(Stored data entries)
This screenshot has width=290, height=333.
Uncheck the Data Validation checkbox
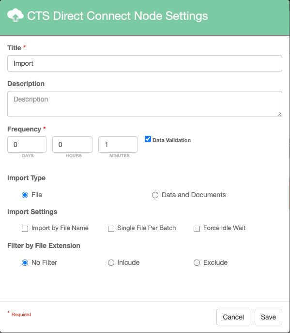point(148,139)
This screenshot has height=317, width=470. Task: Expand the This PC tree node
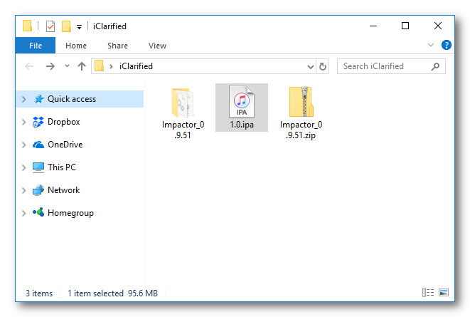pos(24,168)
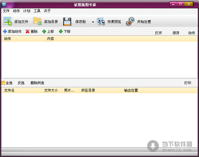
Task: Click the 反选 invert selection button
Action: point(21,83)
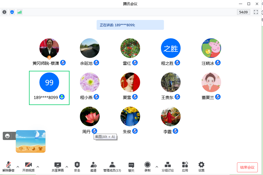Expand recording options arrow beside 录制
This screenshot has height=175, width=263.
click(x=157, y=167)
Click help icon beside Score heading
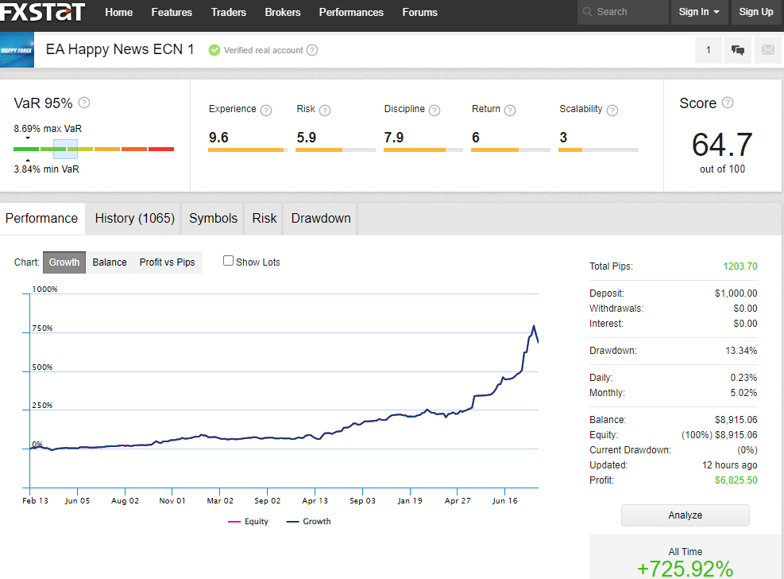The width and height of the screenshot is (784, 579). (728, 103)
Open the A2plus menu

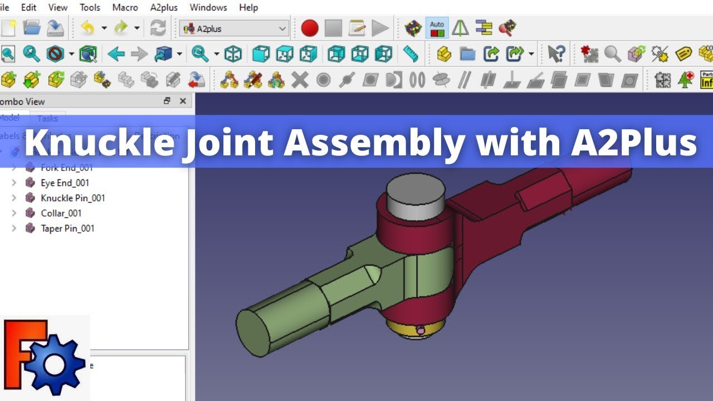click(164, 7)
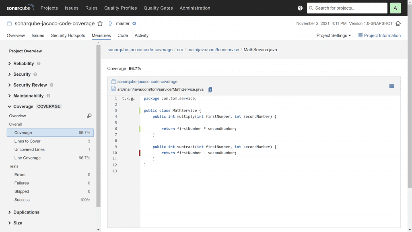Screen dimensions: 412x232
Task: Click the Reliability help icon
Action: [x=39, y=64]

- [To do] Leave the pictures behind and repeat each entry exactly.

- [Task output]
This screenshot has width=290, height=333.
Uncheck the Data Validation checkbox
point(148,139)
This screenshot has height=317, width=470. Task: Expand the This PC tree node
pos(24,168)
Task: Click the 反选 invert selection button
Action: point(21,83)
Expand recording options arrow beside 录制
This screenshot has height=175, width=263.
click(x=157, y=167)
Click help icon beside Score heading
The width and height of the screenshot is (784, 579). (728, 103)
Open the A2plus menu

click(164, 7)
Screen dimensions: 412x232
Task: Click the Reliability help icon
Action: [x=39, y=64]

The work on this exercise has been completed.